◆ TASK OBJECTIVE
Copy all lines holding the word "will" from the entries.

Pixel coordinate grounding data:
┌──
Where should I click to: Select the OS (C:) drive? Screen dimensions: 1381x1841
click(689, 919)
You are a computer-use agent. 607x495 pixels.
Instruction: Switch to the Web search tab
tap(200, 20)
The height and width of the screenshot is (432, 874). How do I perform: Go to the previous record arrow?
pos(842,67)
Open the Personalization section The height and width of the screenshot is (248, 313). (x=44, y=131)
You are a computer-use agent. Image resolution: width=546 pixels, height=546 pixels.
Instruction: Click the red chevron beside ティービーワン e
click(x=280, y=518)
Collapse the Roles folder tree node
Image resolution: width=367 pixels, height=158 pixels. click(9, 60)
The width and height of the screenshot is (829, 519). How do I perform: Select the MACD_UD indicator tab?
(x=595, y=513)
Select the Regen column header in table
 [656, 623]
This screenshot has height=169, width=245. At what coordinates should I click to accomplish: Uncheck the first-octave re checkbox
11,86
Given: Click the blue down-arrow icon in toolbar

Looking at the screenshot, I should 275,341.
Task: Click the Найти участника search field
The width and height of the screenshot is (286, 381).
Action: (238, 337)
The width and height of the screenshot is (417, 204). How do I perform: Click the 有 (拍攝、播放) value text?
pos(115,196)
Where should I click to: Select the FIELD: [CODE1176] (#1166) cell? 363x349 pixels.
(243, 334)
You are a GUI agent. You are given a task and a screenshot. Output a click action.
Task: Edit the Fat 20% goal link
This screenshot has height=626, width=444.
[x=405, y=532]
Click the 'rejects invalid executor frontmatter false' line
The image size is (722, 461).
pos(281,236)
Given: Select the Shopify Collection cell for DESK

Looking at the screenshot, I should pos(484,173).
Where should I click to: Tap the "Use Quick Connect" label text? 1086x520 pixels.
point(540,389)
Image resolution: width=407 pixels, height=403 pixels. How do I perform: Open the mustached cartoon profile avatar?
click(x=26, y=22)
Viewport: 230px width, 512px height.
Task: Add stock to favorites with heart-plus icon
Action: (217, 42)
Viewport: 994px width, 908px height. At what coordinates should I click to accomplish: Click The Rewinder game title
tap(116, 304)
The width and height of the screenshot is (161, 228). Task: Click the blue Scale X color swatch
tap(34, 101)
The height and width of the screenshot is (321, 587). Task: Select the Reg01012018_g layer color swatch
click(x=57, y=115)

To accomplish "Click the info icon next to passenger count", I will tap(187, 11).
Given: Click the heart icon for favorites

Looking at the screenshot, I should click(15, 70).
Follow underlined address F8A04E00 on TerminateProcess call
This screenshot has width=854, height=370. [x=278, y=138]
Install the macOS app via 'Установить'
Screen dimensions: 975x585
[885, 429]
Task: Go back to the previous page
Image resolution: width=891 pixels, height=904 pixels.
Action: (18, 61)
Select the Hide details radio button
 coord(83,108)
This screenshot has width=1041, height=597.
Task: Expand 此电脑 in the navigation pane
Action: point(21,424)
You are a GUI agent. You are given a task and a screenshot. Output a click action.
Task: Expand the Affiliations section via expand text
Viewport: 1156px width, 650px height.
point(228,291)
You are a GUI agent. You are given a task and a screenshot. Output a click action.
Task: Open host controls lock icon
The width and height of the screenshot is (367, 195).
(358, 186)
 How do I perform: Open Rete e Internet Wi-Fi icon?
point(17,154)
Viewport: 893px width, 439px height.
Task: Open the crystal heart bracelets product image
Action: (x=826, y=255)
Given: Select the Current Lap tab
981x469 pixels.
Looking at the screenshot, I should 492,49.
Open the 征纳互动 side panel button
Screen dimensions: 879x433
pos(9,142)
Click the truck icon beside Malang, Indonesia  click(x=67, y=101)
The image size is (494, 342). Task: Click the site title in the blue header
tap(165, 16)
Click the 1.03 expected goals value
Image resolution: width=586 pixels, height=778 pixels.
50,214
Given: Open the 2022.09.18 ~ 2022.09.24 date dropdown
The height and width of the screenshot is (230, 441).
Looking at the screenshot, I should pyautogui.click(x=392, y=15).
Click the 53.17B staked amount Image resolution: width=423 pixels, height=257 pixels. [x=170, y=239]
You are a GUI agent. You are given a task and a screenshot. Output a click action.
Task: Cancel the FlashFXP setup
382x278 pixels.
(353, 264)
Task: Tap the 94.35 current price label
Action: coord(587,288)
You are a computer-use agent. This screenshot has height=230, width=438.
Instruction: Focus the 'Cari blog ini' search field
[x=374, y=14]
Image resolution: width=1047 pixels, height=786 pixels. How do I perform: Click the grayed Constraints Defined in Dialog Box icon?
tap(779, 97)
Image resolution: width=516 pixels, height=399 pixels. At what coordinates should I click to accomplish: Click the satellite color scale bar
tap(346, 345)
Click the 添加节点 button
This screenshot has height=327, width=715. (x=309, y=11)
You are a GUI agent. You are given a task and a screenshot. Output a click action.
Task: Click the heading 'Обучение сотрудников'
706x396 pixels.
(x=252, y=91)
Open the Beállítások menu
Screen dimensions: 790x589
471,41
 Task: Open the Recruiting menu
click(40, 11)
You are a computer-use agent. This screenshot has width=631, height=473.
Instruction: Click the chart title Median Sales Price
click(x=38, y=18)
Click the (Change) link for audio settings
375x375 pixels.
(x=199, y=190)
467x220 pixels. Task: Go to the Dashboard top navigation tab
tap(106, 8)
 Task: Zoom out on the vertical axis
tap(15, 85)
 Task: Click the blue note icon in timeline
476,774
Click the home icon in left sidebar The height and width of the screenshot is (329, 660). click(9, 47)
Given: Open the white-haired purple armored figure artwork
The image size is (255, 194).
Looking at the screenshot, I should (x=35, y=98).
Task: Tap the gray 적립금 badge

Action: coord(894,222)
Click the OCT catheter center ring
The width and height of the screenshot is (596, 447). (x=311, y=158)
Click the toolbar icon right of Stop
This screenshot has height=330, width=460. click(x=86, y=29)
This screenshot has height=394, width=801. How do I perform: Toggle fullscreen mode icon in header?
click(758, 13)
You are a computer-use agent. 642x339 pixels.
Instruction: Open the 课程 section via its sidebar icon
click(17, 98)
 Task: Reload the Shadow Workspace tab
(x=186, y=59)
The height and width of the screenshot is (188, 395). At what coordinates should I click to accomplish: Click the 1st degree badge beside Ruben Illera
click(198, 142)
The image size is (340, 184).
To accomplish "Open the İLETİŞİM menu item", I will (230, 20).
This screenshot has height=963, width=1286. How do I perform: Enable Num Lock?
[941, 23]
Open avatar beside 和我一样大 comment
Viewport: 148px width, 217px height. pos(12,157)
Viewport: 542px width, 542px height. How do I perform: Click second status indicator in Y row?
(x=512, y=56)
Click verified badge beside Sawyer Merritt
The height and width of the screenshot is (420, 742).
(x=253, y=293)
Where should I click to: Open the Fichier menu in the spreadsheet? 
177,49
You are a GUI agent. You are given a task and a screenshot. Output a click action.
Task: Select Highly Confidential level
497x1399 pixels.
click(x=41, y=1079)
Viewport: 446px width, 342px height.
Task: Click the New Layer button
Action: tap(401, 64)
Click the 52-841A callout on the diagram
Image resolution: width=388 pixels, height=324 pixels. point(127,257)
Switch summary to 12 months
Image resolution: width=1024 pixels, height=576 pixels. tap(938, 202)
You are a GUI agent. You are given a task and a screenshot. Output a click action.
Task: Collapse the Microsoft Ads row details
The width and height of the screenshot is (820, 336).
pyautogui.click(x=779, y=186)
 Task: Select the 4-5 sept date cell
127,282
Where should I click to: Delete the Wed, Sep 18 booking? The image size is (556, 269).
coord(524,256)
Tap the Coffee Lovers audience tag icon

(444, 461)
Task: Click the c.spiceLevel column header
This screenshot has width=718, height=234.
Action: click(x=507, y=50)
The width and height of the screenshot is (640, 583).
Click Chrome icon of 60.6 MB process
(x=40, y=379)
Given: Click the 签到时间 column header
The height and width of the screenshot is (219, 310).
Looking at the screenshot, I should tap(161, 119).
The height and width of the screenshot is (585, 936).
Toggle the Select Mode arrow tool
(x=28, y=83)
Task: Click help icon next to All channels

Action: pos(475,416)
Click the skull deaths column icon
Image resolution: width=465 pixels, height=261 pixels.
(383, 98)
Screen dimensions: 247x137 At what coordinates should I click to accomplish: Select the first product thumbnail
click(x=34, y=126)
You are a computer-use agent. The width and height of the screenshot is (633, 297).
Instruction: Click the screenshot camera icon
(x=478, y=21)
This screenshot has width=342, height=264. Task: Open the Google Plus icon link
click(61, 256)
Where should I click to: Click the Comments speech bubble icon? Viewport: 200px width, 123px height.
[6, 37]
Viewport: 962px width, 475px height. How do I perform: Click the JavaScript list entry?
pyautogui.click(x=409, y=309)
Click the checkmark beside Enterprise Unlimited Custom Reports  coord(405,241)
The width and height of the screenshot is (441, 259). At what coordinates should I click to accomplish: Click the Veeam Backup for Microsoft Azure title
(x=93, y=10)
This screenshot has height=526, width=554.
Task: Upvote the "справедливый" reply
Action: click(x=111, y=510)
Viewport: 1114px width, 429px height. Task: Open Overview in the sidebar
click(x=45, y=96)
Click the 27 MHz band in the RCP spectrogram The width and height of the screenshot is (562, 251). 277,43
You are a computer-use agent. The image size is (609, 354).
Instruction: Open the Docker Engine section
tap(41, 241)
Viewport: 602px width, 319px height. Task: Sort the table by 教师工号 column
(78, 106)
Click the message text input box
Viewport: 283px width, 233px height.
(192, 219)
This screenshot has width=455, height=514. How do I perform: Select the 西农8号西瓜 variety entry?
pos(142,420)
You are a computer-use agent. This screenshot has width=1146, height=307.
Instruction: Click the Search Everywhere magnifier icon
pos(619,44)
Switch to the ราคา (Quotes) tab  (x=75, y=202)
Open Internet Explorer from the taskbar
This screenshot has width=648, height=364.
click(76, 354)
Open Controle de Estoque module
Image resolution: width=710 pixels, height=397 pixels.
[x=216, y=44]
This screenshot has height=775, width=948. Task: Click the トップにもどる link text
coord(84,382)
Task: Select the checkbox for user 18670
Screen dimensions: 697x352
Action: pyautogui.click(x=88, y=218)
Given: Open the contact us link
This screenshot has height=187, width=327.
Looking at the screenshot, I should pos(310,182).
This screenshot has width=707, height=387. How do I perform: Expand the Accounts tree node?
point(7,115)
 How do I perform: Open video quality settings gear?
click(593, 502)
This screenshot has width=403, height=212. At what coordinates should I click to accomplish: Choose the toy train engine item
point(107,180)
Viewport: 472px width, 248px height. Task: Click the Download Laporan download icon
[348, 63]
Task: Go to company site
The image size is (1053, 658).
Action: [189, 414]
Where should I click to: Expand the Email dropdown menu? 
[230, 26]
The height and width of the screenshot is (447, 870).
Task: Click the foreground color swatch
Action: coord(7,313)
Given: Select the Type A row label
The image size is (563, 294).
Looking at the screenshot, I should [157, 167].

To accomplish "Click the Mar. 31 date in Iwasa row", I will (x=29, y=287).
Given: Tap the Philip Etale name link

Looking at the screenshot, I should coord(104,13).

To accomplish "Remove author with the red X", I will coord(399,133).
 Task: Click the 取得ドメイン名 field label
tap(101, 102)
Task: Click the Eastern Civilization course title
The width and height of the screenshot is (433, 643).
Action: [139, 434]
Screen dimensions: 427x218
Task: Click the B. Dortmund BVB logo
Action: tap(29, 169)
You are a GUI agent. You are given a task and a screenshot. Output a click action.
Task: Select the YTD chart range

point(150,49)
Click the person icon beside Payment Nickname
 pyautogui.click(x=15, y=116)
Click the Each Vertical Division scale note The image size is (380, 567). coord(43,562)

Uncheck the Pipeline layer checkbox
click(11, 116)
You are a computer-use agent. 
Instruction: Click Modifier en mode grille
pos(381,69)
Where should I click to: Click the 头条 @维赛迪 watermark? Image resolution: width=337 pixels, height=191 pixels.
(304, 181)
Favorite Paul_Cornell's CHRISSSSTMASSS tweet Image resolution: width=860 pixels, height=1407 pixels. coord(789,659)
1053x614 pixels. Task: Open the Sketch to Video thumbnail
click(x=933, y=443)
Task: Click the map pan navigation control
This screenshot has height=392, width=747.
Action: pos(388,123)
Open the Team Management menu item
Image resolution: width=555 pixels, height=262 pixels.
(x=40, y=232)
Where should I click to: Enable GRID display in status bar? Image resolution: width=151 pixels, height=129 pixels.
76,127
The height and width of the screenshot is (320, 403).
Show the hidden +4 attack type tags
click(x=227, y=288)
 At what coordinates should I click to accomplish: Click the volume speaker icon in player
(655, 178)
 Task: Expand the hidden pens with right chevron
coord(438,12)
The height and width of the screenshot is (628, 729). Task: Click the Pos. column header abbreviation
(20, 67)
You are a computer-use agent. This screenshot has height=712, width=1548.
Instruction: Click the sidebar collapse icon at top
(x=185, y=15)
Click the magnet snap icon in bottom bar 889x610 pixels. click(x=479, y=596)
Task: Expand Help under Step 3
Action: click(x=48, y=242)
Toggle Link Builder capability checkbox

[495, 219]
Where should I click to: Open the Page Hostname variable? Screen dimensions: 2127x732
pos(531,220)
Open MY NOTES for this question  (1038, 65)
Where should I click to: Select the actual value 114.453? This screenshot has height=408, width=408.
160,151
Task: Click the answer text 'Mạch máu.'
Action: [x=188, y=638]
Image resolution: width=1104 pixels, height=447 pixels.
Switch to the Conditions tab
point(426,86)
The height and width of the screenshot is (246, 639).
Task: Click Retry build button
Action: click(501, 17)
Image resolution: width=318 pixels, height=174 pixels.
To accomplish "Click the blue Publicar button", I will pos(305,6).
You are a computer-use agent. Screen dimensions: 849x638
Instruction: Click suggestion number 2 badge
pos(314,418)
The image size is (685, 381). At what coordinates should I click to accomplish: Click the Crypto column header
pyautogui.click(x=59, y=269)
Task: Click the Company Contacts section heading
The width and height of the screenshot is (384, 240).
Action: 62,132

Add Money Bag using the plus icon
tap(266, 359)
└──
◆ COMPLETED TASK
To accomplish "Click the info icon next to passenger count", I will tap(187, 11).
To accomplish "Open the İLETİŞİM menu item", I will (230, 20).
To accomplish "Click the Mar. 31 date in Iwasa row", I will (x=29, y=287).
To accomplish "Remove author with the red X", I will coord(399,133).
To accomplish "Click the blue Publicar button", I will pos(305,6).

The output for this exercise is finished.